» **Items listed in a dataset**:
· · · · · · ·

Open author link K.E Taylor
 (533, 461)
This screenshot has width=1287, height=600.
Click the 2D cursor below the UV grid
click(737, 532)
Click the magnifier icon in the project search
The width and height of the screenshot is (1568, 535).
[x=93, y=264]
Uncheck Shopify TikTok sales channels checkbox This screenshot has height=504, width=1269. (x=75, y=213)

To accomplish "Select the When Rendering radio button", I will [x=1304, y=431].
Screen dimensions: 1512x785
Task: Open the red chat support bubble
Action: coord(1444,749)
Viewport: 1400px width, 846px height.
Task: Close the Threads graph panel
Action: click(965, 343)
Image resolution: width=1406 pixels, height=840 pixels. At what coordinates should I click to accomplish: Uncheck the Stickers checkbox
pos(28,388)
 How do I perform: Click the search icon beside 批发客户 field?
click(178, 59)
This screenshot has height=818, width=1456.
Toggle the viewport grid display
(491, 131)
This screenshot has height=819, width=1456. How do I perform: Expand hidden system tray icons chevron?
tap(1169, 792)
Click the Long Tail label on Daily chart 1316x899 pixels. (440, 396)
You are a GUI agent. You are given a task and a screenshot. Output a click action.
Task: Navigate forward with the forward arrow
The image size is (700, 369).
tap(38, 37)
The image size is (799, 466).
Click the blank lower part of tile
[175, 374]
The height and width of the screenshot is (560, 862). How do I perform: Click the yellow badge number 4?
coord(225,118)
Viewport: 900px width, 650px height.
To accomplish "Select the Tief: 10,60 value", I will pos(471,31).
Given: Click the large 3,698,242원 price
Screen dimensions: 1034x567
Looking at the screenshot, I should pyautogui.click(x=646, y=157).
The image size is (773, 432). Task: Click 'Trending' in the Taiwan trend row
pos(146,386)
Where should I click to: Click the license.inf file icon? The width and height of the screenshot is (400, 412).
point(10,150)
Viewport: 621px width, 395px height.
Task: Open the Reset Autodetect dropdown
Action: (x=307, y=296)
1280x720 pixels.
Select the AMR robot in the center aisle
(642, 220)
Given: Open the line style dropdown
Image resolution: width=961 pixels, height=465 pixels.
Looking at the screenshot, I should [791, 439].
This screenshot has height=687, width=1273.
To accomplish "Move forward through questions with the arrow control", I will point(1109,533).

· · · · · · ·

» **WHAT THE TASK REQUIRES**:
Can you copy out the records word for word, from the very first line up to and including the line with "coord(225,118)"?

» **PROBLEM SOLUTION**:
Open author link K.E Taylor
 (533, 461)
This screenshot has width=1287, height=600.
Click the 2D cursor below the UV grid
click(737, 532)
Click the magnifier icon in the project search
The width and height of the screenshot is (1568, 535).
[x=93, y=264]
Uncheck Shopify TikTok sales channels checkbox This screenshot has height=504, width=1269. (x=75, y=213)

To accomplish "Select the When Rendering radio button", I will [x=1304, y=431].
Screen dimensions: 1512x785
Task: Open the red chat support bubble
Action: coord(1444,749)
Viewport: 1400px width, 846px height.
Task: Close the Threads graph panel
Action: click(965, 343)
Image resolution: width=1406 pixels, height=840 pixels. At what coordinates should I click to accomplish: Uncheck the Stickers checkbox
pos(28,388)
 How do I perform: Click the search icon beside 批发客户 field?
click(178, 59)
This screenshot has height=818, width=1456.
Toggle the viewport grid display
(491, 131)
This screenshot has height=819, width=1456. How do I perform: Expand hidden system tray icons chevron?
tap(1169, 792)
Click the Long Tail label on Daily chart 1316x899 pixels. (440, 396)
You are a GUI agent. You are given a task and a screenshot. Output a click action.
Task: Navigate forward with the forward arrow
The image size is (700, 369).
tap(38, 37)
The image size is (799, 466).
Click the blank lower part of tile
[175, 374]
The height and width of the screenshot is (560, 862). How do I perform: Click the yellow badge number 4?
coord(225,118)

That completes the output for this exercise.